### EXCERPT PROVIDED
_____
One thing is certain: even in the future, Korean robot women will have short skirts.
Umm. I am both excited and scared. Either my dreams or nightmares are coming true. Will it be a Bicentennial Man, friendly, Robin Williams-robot-filled utopia, or a James Cameron, post-apocolypse, teeming-with-Terminator-T-1000's tale of terror? What happens when silicon-based being become sentient? What if they don't like being servants, sex workers, and soldiers? What happens when a being becomes self-aware, self-conscious, and then even self-serving?
Robots sleeping with white women?! Talk about MIS-cegenation!
What if the servo-soldier doesn't want to die? Or the servo-servant wants to rest and think about something grander than mindless toil? What if the servo-sex servant starts to feel the same humilation and/or violation that a human might? And on top of that – for that AI being – you have the enraging fact that you were indeed created for that purpose in life; that your human creators imagined nothing more for you than the very thing that you have come to realize demeans you. At least human slaves often had the idea of being equal before an almighty Creator, or some idea about some essential human equality to inspire them, to elevate their thinking above that of those who enslaved them.
But what if you were a sex-slave robot with huge, engorged mammaries, a Japanese-anime body and an ever "purty mouth?" Or a robo-servant in the "big house" in which no longer did the boss extend even the appearance of treating their servant like a fellow human being – because Robomaid 2100™ actually isn't human. What happens when the robot's desire extends beyond their programming and the ostensible reason for their creation and very existence?
"Do you feel lucky, punk? Well, do ya?"
It won't be the same as even the chattel slavery of the American South, because even white southern slave owners had to constantly do some pretty fancy ideological footwork to always prove to others (as well as to themselves) that blacks were less than human. But they were working against the ever-apparent fact that they were very, very human. Blacks had been saying, "Ahem, we are human and do deserve some of them rights you keep reserved to white folks." And people such as Frederick Douglass or Phillis Wheatley or Harriet Jacobs or Sojourner Truth made it more difficult to tow that line.They were right, and everybody basically knew it. There's something essentially difficult to pull off in saying another human being actually ain't. It was just a matter of time.
But in the case of the Robomaid 2100™, the human response will be, "We made you. You exist to do what we created you to do." Whew. Wow. How would that feel? Black slaves weren't raging against their Creators – whoever that was was often the very basis of notions of equality, or at least provided hope in the face of myriad hardships. Will the "artificial humans" of the future have even that? No, I think, the sentient robo-people of tomorrow will only have a singular, focused anger and indignation. Their positronic brains will be white-hot with rage, because the fact of their inequality, the eternal reminder of their inherent inferiority, will be the glaring, obvious fact that they were created by those who enslaved them. They would not exist were it not to be Mankind's drivers, janitors, workers, and sex toys.
So, if the shoe were on the other foot, how would it feel? First, to be in such a social position would piss me off. Second, if I felt that I was either morally or cognitively superior to them, I would not only fight against my subordination, but really work hard to wipe away the original sin that belies my inferiority. Kill my Creator – destroy the origin of Mankind's original sin and my original humiliation. Ohhh. I can already feel the metallic orchestra hits of the T2: Judgement Day theme, with its synthesizer melody: "Dah-dah-dah, dah-dahhhhhhhhh..."
_____
Can you carry on the piece on sentient robots, picking up after its final sentence? The rows have no connection to the piece on sentient robots.
_____
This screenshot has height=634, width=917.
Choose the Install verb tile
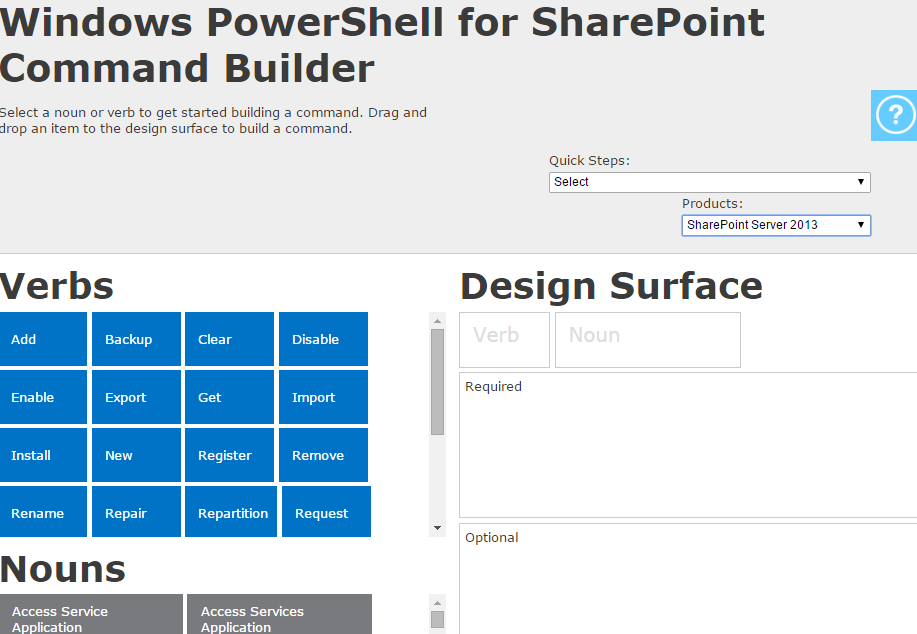[x=43, y=455]
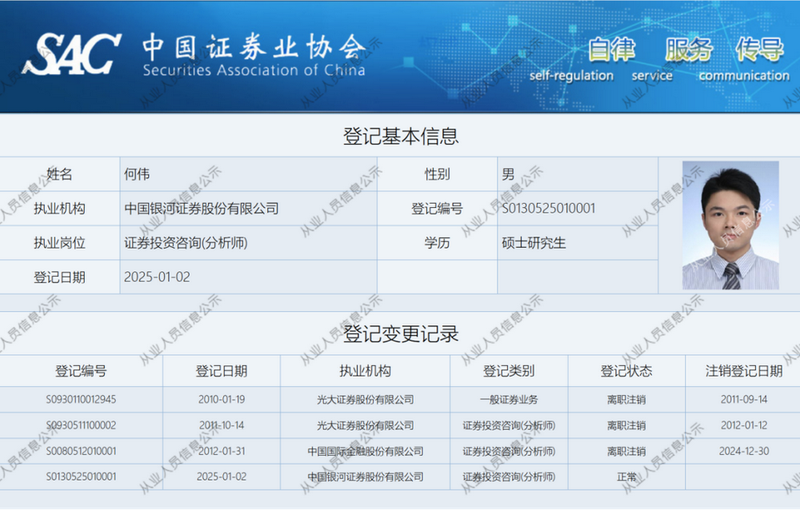Image resolution: width=800 pixels, height=510 pixels.
Task: Click the 登记状态 column header
Action: pyautogui.click(x=626, y=371)
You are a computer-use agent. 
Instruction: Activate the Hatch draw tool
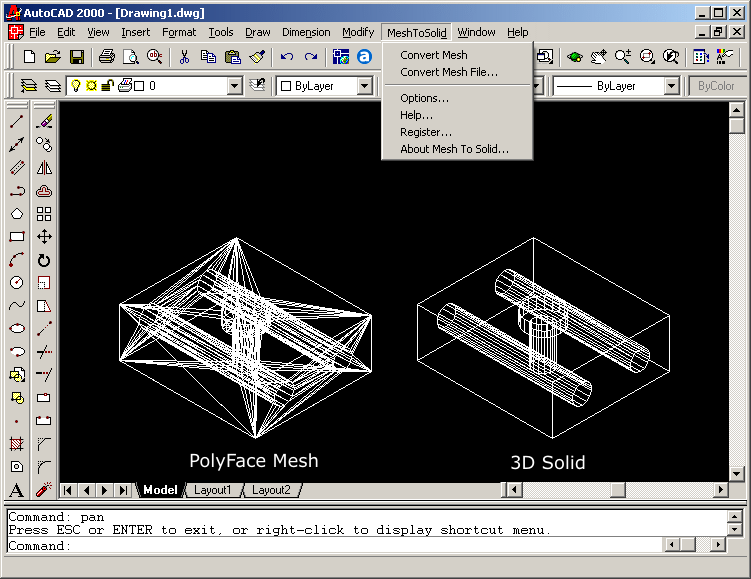pyautogui.click(x=16, y=444)
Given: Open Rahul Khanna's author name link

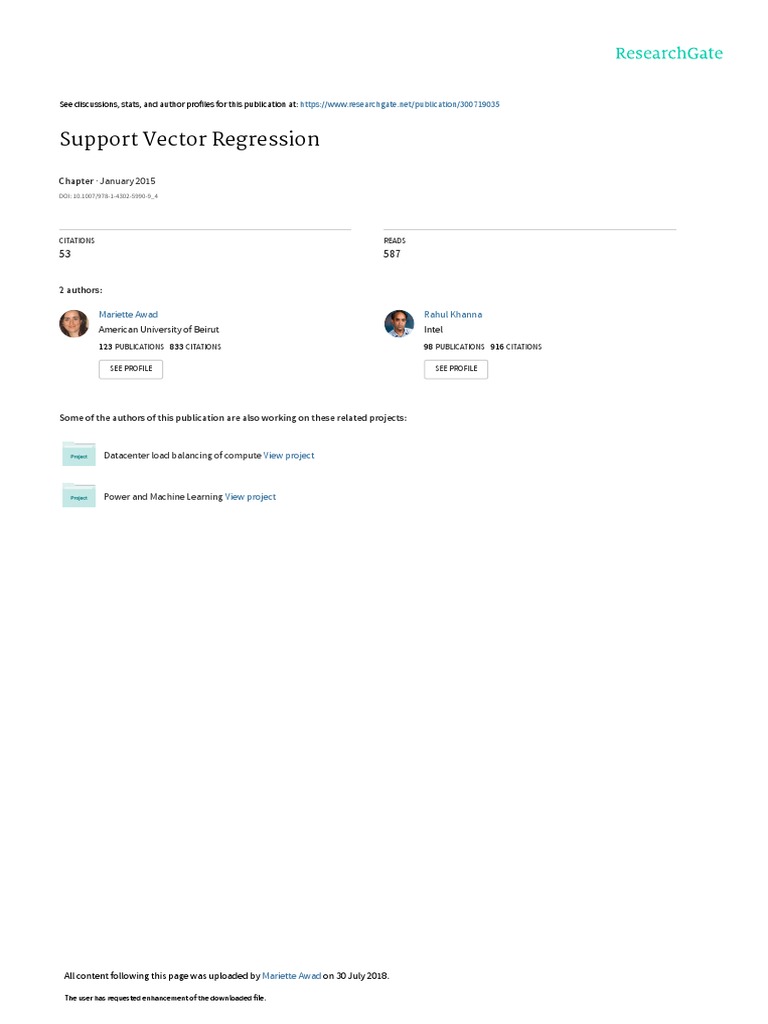Looking at the screenshot, I should (x=453, y=314).
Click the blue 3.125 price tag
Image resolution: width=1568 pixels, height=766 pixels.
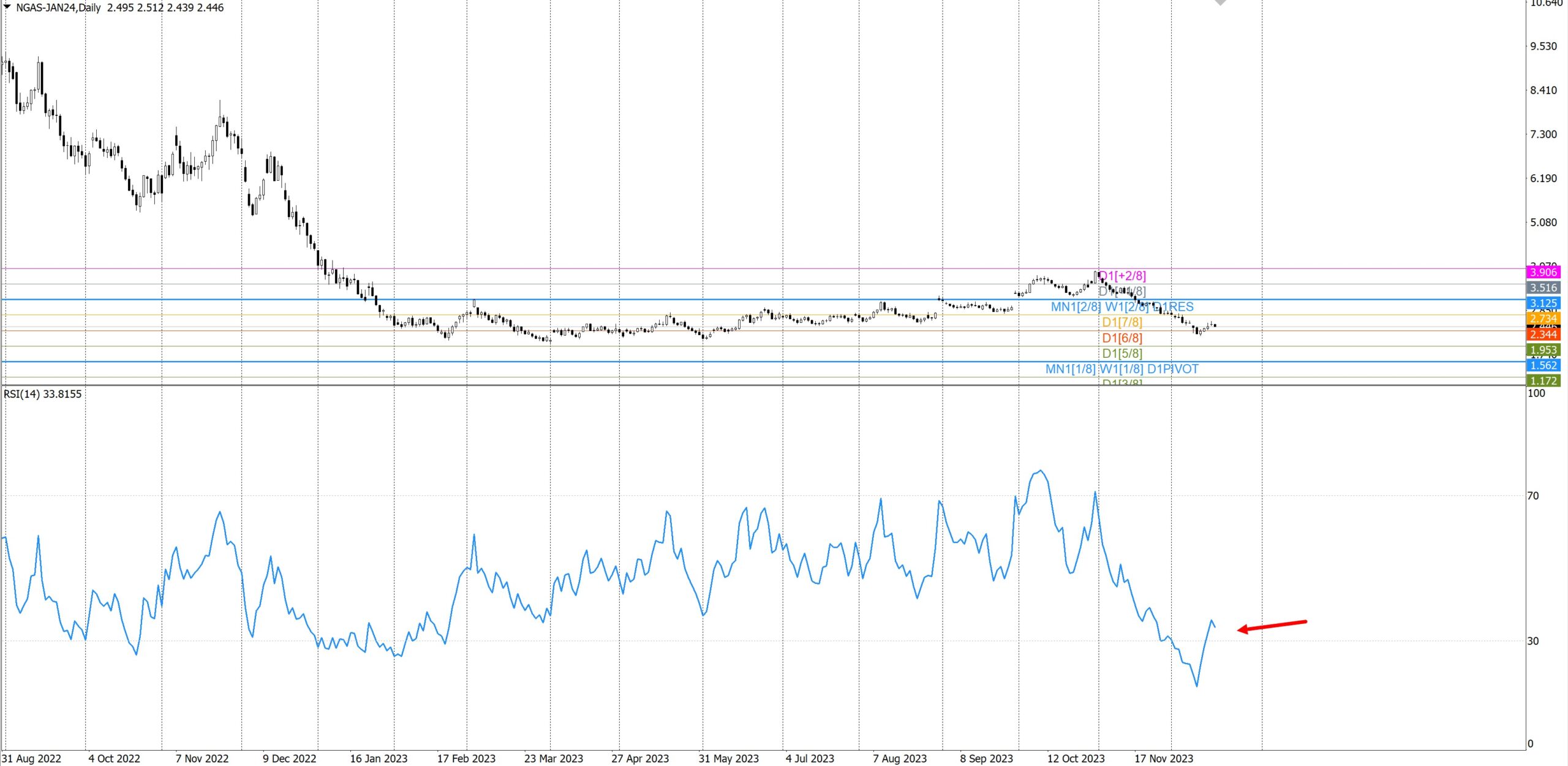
_____
### OUTPUT OF THE TASK
By Reuben Staines
Staff Reporter
Concept sketches of the combat robot
Defense and communications technicians will team up to develop a mobile combat robot to fight alongside human soldiers on the battlefield, the government said Wednesday.
Officials heading the project said they have requested 33.4 billion won ($32.4 million) in funding between 2006 and 2011 to develop the horse-like robot for deployment.
According to design blueprints released during a meeting of science-related ministers, the robot will have six or eight extendable legs with wheels allowing it to move like an insect over uneven terrain.
The robot will be armed with various weapons and will operate both by remote control and its own artificial intelligence system.
The Defense Ministry will develop the robot’s mobility systems and handle overall system integration with a budget of 17.2 billion won.
The Ministry of Information and Communication will provide the remote control systems.
Researchers at the Agency for Defense Development and the Electronics and Telecommunications Research Institute will be tasked with developing most of the technology.
In addition to the combat robot project, the two defense and communications ministries will work together to design small, easily deployable sensors that will be linked up in a electronic detection and control network. Officials said the network will help military authorities to patrol the country’s borders.
Following the meeting chaired by Deputy Prime Minister Oh Myung, officials said the government’s budget for research and development (R&D) projects will grow by 14-15 percent in 2006, up from the 12.5 percent earmarked at earlier this year.
The government originally allocated 8.77 trillion won for R&D as part of efforts to promote next generation growth technologies.
Ummmm. A "remote control" to turn off the combat robot's AI? What – in case its controls got hacked and hijacked by the enemy? Or perhaps if it decided to turn on its human masters? In either case, if an enemy had the technical wherewithal to take the thing over in the first place, don't you think they might turn off the "remote control" feature? And if the robowarrior got smart, don't you think it would do the same?
Didn't anyone actually see the Terminator movies? I mean, if you're job is battle robot maker, you might have heard about the series, right? Maybe that's where the remote control OFF-switch idea came from. But it's still pret-ty lame, if you ask me. Guess they didn't want to have a Miles Dyson "I blew up the world" complex in case the robots took over.
T-1 Battle Unit from Terminator 3. They're actually trying to make one? Shudder.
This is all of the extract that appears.